Care Coordination for People With Alzheimer's Disease and Related Dementias. Models of CARE Coordination

12/01/2013

Approaches to care coordination were similar in most of the reviewed studies (Table 2). Briefly, a care coordinator was assigned to the care receiver/caregiver dyad to conduct a structured assessment, develop a care plan, provide ongoing support, and monitor their progress. For example, in the intervention described by Callahan et al. (2006), dyads met with the care manager on a bimonthly to monthly basis for symptom assessments and evaluations, caregivers were invited to participate in group support sessions led by a social psychologist, and care receivers were encouraged to engage in group chair-based exercise classes.

TABLE 2. Common Elements of Care Coordination Models in the 14 Reviewed Studies
  Element   Description
Care coordinator Generally a social worker, geriatric nurse practitioner, or nurse trained in dementia care.
Multidisciplinary care team In addition to the care coordinator, this team may include primary care providers, occupational & other therapists, social workers, geriatricians, or psychologists/psychiatrists. Provides care to the dyad or support to the care coordinator.
Structured needs assessment An interview, sometimes using specialized software; done in person at a clinic or at home or by telephone. Assesses the care receiver's health, functional & cognitive abilities, the home environment, supports in place, & the caregiver's needs & concerns. Evaluates whether specific services are needed, such as special equipment & adaptations, meals & other domestic help, respite services, adult day care, home care, & nursing home care.
Care plan Generally a written plan specifying treatments over the course of a set time period.
Referrals or direct arrangement of care   The care coordinator arranges care directly or refers patients/caregivers to providers.
Ongoing monitoring and support Monitoring to ensure the care plan is implemented. Often includes counseling, support groups, or other therapy for the caregiver.

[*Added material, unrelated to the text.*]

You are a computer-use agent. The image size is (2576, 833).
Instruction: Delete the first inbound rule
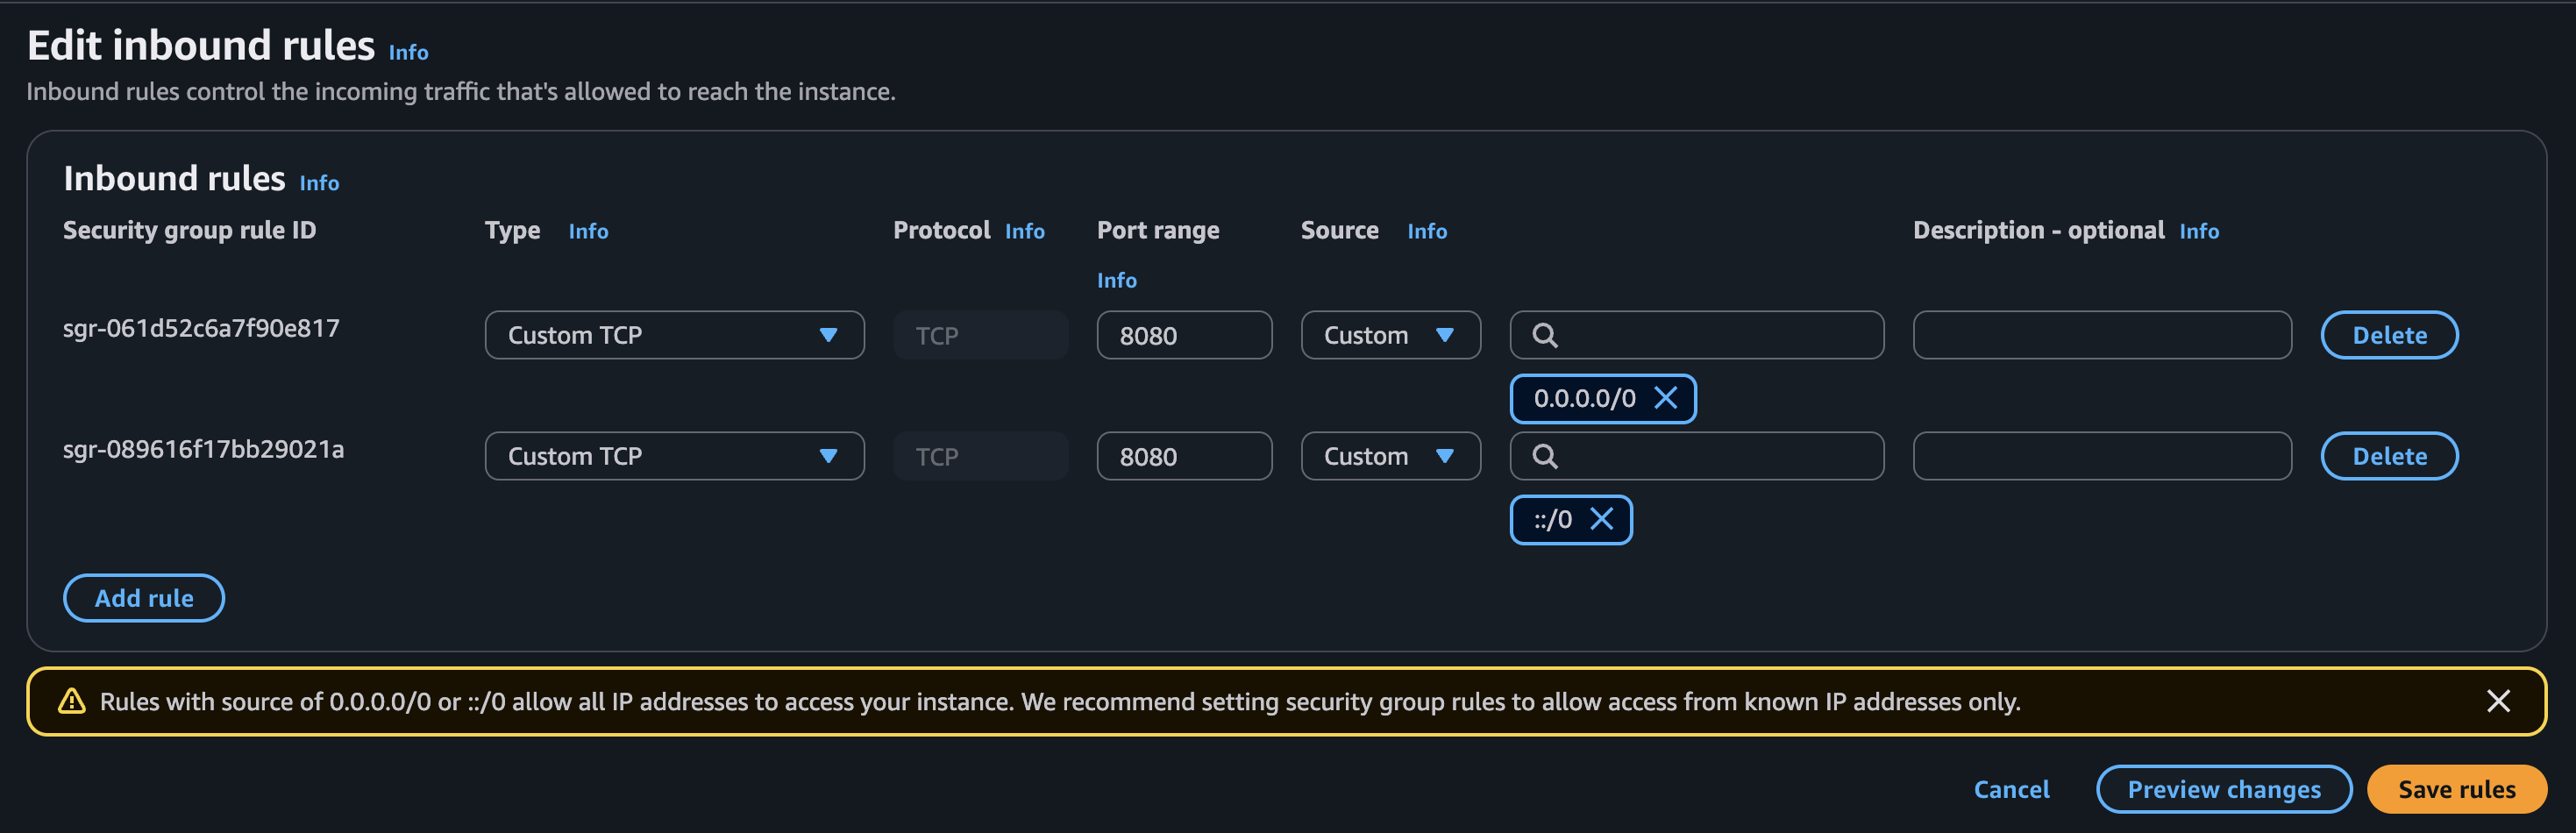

Care coordinators were also responsible for either referring care receivers to medical or LTSS providers or directly arranging these services. Care coordinators were typically social workers, geriatric nurse practitioners, or registered nurses trained in dementia care. Care coordination was undertaken by a variety of health and social service organizations, including managed care companies, primary care practices, mental health programs, nursing homes, specialty clinics, and home care programs. The most common measured outcomes were service utilization, time to institutionalization, caregiver stress and burden, depression, quality of life, cognition, behavioral symptoms (such as aggression), and functional ability.

Ten programs coordinated both medical services and LTSS. One program focused on medical service coordination, and two programs focused only on LTSS.